* **Excerpts from a dataset**:

⟨

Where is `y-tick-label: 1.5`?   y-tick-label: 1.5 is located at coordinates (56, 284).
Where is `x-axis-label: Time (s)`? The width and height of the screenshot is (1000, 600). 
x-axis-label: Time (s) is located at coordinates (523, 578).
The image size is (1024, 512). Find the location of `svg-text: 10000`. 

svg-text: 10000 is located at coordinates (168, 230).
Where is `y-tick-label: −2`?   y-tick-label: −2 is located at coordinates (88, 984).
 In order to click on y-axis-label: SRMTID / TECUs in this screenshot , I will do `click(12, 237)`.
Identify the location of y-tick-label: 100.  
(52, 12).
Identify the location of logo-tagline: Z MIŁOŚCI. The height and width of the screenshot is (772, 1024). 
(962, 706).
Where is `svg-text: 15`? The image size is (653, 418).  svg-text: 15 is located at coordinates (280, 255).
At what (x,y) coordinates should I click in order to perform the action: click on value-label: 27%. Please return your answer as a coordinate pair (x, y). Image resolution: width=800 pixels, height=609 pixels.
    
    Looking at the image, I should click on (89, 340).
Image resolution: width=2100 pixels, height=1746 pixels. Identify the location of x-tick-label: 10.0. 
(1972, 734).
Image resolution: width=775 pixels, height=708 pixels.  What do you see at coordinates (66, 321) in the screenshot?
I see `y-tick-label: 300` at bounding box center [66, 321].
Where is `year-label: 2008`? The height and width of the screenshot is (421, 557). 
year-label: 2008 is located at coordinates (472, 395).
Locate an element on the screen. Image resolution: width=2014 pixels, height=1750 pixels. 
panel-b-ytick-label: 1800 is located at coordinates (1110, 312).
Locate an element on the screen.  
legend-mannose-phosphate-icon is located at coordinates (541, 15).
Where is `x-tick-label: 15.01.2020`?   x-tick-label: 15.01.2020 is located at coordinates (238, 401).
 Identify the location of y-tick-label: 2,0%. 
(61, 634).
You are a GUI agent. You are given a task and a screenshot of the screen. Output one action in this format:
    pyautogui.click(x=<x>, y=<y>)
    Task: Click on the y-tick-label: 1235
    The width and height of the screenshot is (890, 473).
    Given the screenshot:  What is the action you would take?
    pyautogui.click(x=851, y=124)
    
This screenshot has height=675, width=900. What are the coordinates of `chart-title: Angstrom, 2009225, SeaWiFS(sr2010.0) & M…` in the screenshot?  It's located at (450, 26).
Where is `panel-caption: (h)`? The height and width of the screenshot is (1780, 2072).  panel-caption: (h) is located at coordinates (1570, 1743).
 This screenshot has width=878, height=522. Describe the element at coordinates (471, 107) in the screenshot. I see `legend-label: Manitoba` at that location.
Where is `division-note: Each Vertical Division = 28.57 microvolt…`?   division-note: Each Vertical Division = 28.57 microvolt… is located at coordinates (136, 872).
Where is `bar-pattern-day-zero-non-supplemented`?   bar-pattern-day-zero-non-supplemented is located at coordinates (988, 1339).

⟩

* **ABOUT THIS TASK**:
Give every line of the records above as a numbered list, leaving out blank lines.

* **RESPONSE AREA**:
1. Where is `y-tick-label: 1.5`?   y-tick-label: 1.5 is located at coordinates (56, 284).
2. Where is `x-axis-label: Time (s)`? The width and height of the screenshot is (1000, 600). 
3. x-axis-label: Time (s) is located at coordinates (523, 578).
4. The image size is (1024, 512). Find the location of `svg-text: 10000`. 
5. svg-text: 10000 is located at coordinates (168, 230).
6. Where is `y-tick-label: −2`?   y-tick-label: −2 is located at coordinates (88, 984).
7.  In order to click on y-axis-label: SRMTID / TECUs in this screenshot , I will do `click(12, 237)`.
8. Identify the location of y-tick-label: 100.  
9. (52, 12).
10. Identify the location of logo-tagline: Z MIŁOŚCI. The height and width of the screenshot is (772, 1024). 
11. (962, 706).
12. Where is `svg-text: 15`? The image size is (653, 418).  svg-text: 15 is located at coordinates (280, 255).
13. At what (x,y) coordinates should I click in order to perform the action: click on value-label: 27%. Please return your answer as a coordinate pair (x, y). Image resolution: width=800 pixels, height=609 pixels.
14.     Looking at the image, I should click on (89, 340).
15. Image resolution: width=2100 pixels, height=1746 pixels. Identify the location of x-tick-label: 10.0. 
16. (1972, 734).
17. Image resolution: width=775 pixels, height=708 pixels.  What do you see at coordinates (66, 321) in the screenshot?
18. I see `y-tick-label: 300` at bounding box center [66, 321].
19. Where is `year-label: 2008`? The height and width of the screenshot is (421, 557). 
20. year-label: 2008 is located at coordinates (472, 395).
21. Locate an element on the screen. Image resolution: width=2014 pixels, height=1750 pixels. 
22. panel-b-ytick-label: 1800 is located at coordinates (1110, 312).
23. Locate an element on the screen.  
24. legend-mannose-phosphate-icon is located at coordinates (541, 15).
25. Where is `x-tick-label: 15.01.2020`?   x-tick-label: 15.01.2020 is located at coordinates (238, 401).
26.  Identify the location of y-tick-label: 2,0%. 
27. (61, 634).
28. You are a GUI agent. You are given a task and a screenshot of the screen. Output one action in this format:
29.     pyautogui.click(x=<x>, y=<y>)
30.     Task: Click on the y-tick-label: 1235
31.     The width and height of the screenshot is (890, 473).
32.     Given the screenshot:  What is the action you would take?
33.     pyautogui.click(x=851, y=124)
34. This screenshot has height=675, width=900. What are the coordinates of `chart-title: Angstrom, 2009225, SeaWiFS(sr2010.0) & M…` in the screenshot?  It's located at (450, 26).
35. Where is `panel-caption: (h)`? The height and width of the screenshot is (1780, 2072).  panel-caption: (h) is located at coordinates (1570, 1743).
36.  This screenshot has width=878, height=522. Describe the element at coordinates (471, 107) in the screenshot. I see `legend-label: Manitoba` at that location.
37. Where is `division-note: Each Vertical Division = 28.57 microvolt…`?   division-note: Each Vertical Division = 28.57 microvolt… is located at coordinates (136, 872).
38. Where is `bar-pattern-day-zero-non-supplemented`?   bar-pattern-day-zero-non-supplemented is located at coordinates (988, 1339).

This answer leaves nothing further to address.